One of the drawbacks of getting a great cat food is if the cat really, really likes it then suddenly the food the cat was eating and very happy with is no longer good enough. That happened here. This kind of thing is normal for those of us who are owned by a cat instead of a dog. When this happens, I just take the other food to the local ASPCA and donate it.

Before buying the queen a new food, I first make sure it doesn't contain anything toxic, such as wheat, corn, soy, or the new "poison your pet" darling, the potato. I don't eat these toxins myself, and certainly would not serve them to a trusting animal. If you don't know why these are toxic, you would do well to research that. The gist of it for wheat, for example, is it's been bred to have a giant endosperm (making it an endocrine modifier) plus it's been contaminated with RoundUp (giving it neuorotoxicity). Monsanto keeps lying about the alleged lack of persistence of RoundUp in the grain, but three highly respected labs in three different European countries have proven the persistence and those papers are published.

Before actually giving her the food, if ordered online, I read the label on the package even though I read the ingredients online.
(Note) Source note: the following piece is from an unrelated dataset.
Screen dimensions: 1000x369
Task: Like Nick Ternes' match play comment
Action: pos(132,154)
Then if it's kibble, which is nearly all I ever feed her, I taste it myself. In this particular case, the package has a blurb "Every ingredient counts" and you can tell the folks at Nature's Recipe really mean this.

Another reviewer panned the food for too many carbs. This is a common misconception, as is the classifying of protein-rich beans and peas as carbs. I eat beans daily, and my body fat is currently below 5% though I turn 56 next month. Yes, I am leaner than the guys on the cover of GQ (not skinny, lean--there is a difference). I also eat pea protein, so I don't think peas are fattening either. It's not any different for cats, this one has been eating cat food high in beans and peas for years now yet you can see her muscles ripple when she walks.
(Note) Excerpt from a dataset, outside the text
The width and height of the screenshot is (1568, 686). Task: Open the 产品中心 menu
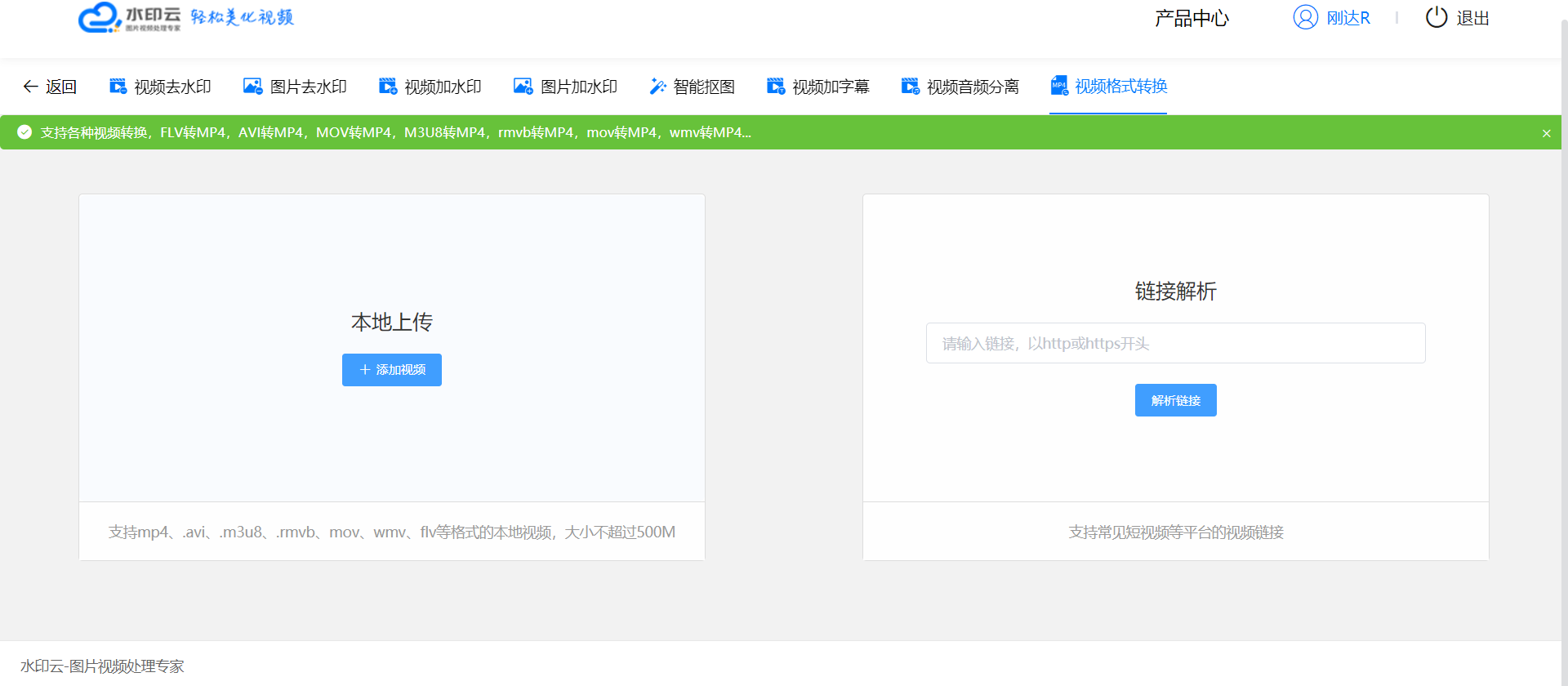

Most kibble has a distinctly fishy taste, even if it's fish-free. I'm not sure why that is. Most of it tastes about the same to me. This kibble had a distinctly different taste from those that have come before. I wasn't sure if she'd like it, but as soon as I opened the package she wanted some. I gave her a little, she ate it, and then she asked for more.

As with all the high-end cat foods I have examined thus far, the packaging exactly matched the product. With the low-end foods, the packaging is deceptive. I just want to note something about high-end cat foods. They save you money versus buying the cheap stuff. If you understand nutrition, you understand why. Basically, the cat eats less food in total so it lasts longer and your cat doesn't have the typical illnesses that drive up vet bills. Dental caries is now an epidemic among pet cats and dogs, a problem that totally goes away with the right food.

The key to the caries problem is to stick with good kibble. The corn-based stuff will not only wreak havoc on your cat's endocrine system, it will leave a film on their teeth. This problem also exists for humans, so start checking what you eat if you want a zero cavities household and zero obesity household.

I feed this cat dry kibble, though she does get moist treats on occasion. She's an indoor cat who likes to go outside. So she does hunt and eat rabbits, chipmunks, birds, and other little critters. I avoid giving her salmon, since that is a heavily contaminated fish that now has a very high correlation to prostate cancer; if you eat this fish yourself, stop doing so.

At 7.8 lbs, she's not a big cat but she is a lean, muscular athlete. This is because of her diet; "Great bodies are made in the kitchen" and "You are what you eat." She's seven years old, but has the energy of a cat teenager. She whoops all contenders in the territory fights, even those big males that are more than twice her size. And I've seen her make a six-foot vertical leap. One time, she even took a bird that was in mid-flight.